Every time I look at the basket which makes up the STI Index, I ask myself.
What would I like to remove from this basket?
Cos well... I do think an STI ETF is a fairly ok investment for the long run.
So to me, when I look at the basket, I mentally classify the stocks...
Good stocks, stocks that I would like to include in my portfolio,
Average or "don't mind" stocks, aka stocks that I don't think are great but I don't mind holding them in the basket,
and Drag stocks, stocks which I DON'T want to own cos they will likely drag down the overall performance of the STI Index.
Now, I don't particularly mind buying the STI ETF, cos it's value weighted. Meaning, the larger cap stocks would make up the bulk of the ETF. And the drag stocks make up a smaller percentage of the ETF.
So maybe the drag stocks would take up 5% of the overall performance. Doesn't mean the performance will be less by 5%, just means that this 5% would perform weaker than the rest of the other component stocks. Resulting in a slightly lower average return.
Of course there are benefits to holding the STI ETF...
I don't have to manage and rebalance 30 different stocks.
I get a fair amount of diversification.
For people who don't have large AUM pools, they can get a fair enough diversification with just one ETF.
They are names which most Singaporeans know and trust.
Etc...
So just a couple of months ago... There was SPH that was one of the drags on the STI ETF...
It was a fairly good dividend stock last time... but that was really long ago... I used to own it and got a nice 5% dividend yearly... Wrote about that here.
Sold it long time ago so no love lost.
Anyway, SPH has been removed from the STI Index.
And so I look through the component list and once again I ask myself.
What's the next drag which would likely under perform the overall index?
Note, I tend to look at this long term... more than 5 years.
Meaning, which stock is a dying industry, and not just any under performing stock.
Example.
Yangzijiang is performing poorly currently, BUT, it's possible that in the future, ship building picks up again when things get better over the next decade or 2. Personally, I expect shipping to eventually recover, when relationships between China and US eventually improve, trade will resume eventually.
In the end, the lust for money always wins.
SIA and SATS are also currently under performing, and will continue to under perform until COVID is over AND people need to trust flying again... I think people won't want to fly for holidays unless they have sufficient trust that they won't come home with COVID.
However, in maybe 3 years, things may eventually pick up again...

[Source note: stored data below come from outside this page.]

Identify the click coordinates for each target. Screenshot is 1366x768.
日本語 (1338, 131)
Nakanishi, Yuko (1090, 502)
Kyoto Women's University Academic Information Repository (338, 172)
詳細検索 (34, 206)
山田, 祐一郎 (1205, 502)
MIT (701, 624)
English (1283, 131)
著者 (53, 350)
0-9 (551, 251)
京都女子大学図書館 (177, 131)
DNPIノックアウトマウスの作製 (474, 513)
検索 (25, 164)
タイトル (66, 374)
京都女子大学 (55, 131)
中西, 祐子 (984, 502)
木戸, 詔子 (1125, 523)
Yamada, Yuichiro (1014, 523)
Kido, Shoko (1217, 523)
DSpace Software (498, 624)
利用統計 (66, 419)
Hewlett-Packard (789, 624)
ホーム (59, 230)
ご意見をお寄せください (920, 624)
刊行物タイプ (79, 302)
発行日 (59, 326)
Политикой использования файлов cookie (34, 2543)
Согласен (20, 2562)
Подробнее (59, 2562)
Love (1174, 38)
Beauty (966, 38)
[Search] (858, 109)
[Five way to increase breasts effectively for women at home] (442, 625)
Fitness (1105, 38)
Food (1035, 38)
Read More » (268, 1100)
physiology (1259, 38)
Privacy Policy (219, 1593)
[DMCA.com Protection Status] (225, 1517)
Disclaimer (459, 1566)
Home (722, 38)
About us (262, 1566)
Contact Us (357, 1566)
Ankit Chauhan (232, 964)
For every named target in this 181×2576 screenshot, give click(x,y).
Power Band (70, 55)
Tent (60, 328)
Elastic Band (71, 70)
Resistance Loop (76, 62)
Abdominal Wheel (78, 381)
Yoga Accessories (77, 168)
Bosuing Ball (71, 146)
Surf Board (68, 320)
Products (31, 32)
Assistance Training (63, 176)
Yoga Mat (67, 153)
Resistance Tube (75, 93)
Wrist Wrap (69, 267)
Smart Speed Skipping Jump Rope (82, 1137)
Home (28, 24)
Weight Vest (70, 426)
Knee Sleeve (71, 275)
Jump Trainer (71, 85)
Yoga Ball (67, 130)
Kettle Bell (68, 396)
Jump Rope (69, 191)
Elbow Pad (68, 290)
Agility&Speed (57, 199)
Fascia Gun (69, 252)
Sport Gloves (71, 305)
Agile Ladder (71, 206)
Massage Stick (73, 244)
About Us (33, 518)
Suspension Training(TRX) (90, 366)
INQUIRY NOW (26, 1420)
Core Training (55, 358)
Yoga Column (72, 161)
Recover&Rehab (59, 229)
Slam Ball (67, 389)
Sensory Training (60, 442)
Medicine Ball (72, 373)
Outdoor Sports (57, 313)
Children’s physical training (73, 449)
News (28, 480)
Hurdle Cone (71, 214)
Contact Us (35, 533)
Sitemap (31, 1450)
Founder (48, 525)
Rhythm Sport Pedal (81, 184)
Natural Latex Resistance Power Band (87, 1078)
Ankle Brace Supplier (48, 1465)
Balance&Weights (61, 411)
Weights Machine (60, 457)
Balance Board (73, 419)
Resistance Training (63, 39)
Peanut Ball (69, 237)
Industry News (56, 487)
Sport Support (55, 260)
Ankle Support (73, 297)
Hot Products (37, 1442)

So I think eventually, SIA and SATS will recover some day.
For me, I think the long term under performer will be ComfortDelGro.
ComfortDelGro has revenue streams of...
1. Running public transport for SG, UK, Australia (Approx $2,400m in revenue)
This segment is probably stable.
2. Taxis in multiple countries (Approx $1,200m in revenue)
This revenues stream looks at risk. With many people moving toward ride hailing, earning from this segment will likely be eroded significantly as the years go by, unless they make significant changes.
3. An engineering arm which maintains and services taxis (Approx $180m in revenue)
With the reduced demand for taxis, it's likely that they will continue to reduce their fleet size and this revenue stream will also be eroded.
4. VICOM & Other businesses (Approx $200m in revenue)
Small revenues which doesn't impact the overall business significantly.
With approximately 1/3 of it's revenue/profit which might slowly become obsolete, I feel that ComfortDelGro would be the drag company on the STI.
Note, this doesn't mean that ComfortDelGro will lose money or go bankrupt. It might just be a shrinking business. Like SPH just didn't manage to keep up with the times. CDG is still a company which employs many people. Just that I think this company might be in an industry which doesn't grow with the times.
Whereas I feel that the industry that SIA, SATS, YangZijiang are in, will continue to go strong, unless the companies themselves are mismanaged and have other management issues.
Once again...
These thoughts are my own analysis and thoughts, please do not use it as an indication to buy or sell. Please do your own research before making any decisions.